** Source material follows **

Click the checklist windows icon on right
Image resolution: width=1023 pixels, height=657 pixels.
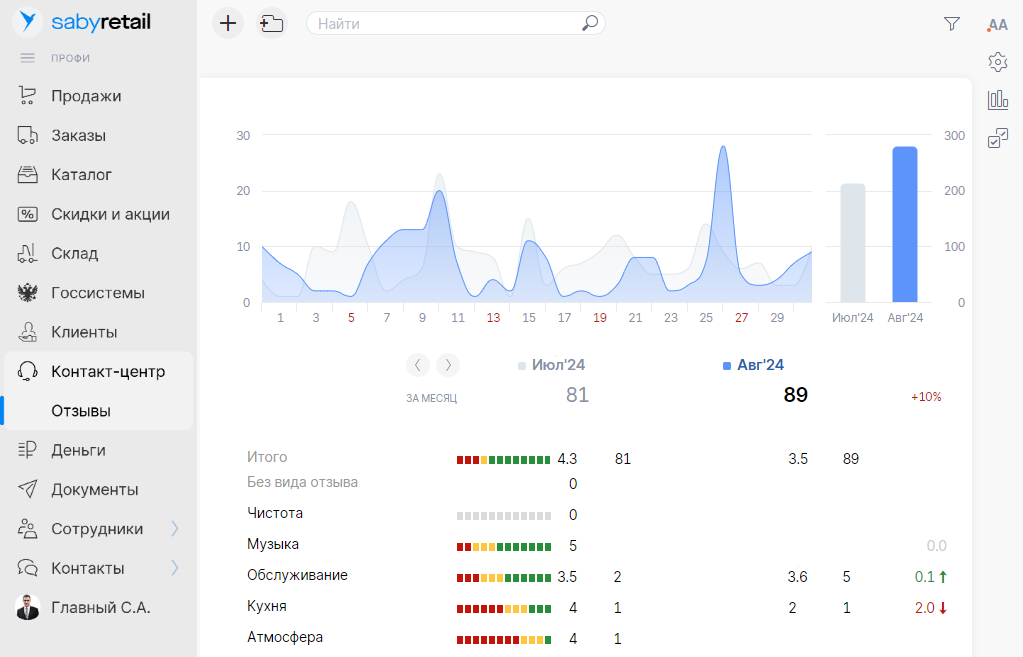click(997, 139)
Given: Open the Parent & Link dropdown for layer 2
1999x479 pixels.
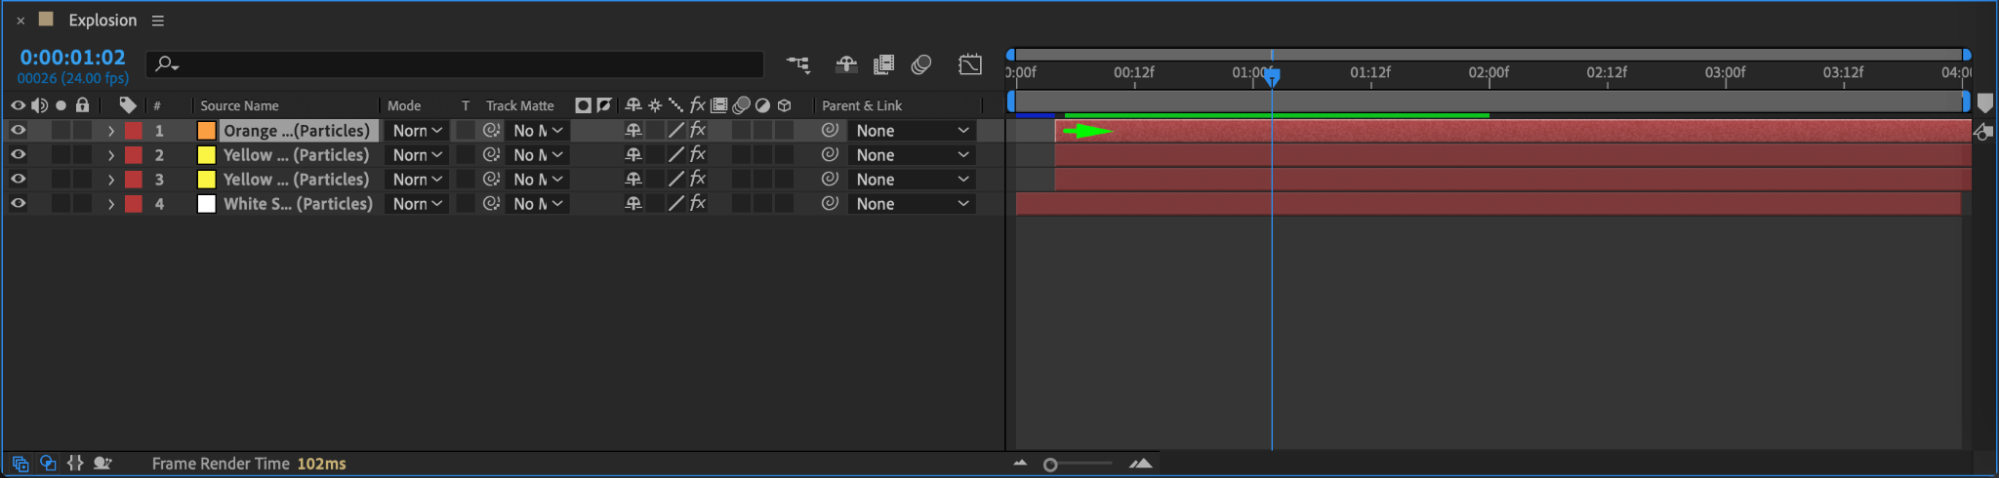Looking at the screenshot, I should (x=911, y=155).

** End of Source material **

● Exercise prompt: Please write every line above out exactly as given, except for any pictures.

● Exercise solution:
Click the checklist windows icon on right
Image resolution: width=1023 pixels, height=657 pixels.
click(997, 139)
Given: Open the Parent & Link dropdown for layer 2
1999x479 pixels.
Looking at the screenshot, I should (x=911, y=155).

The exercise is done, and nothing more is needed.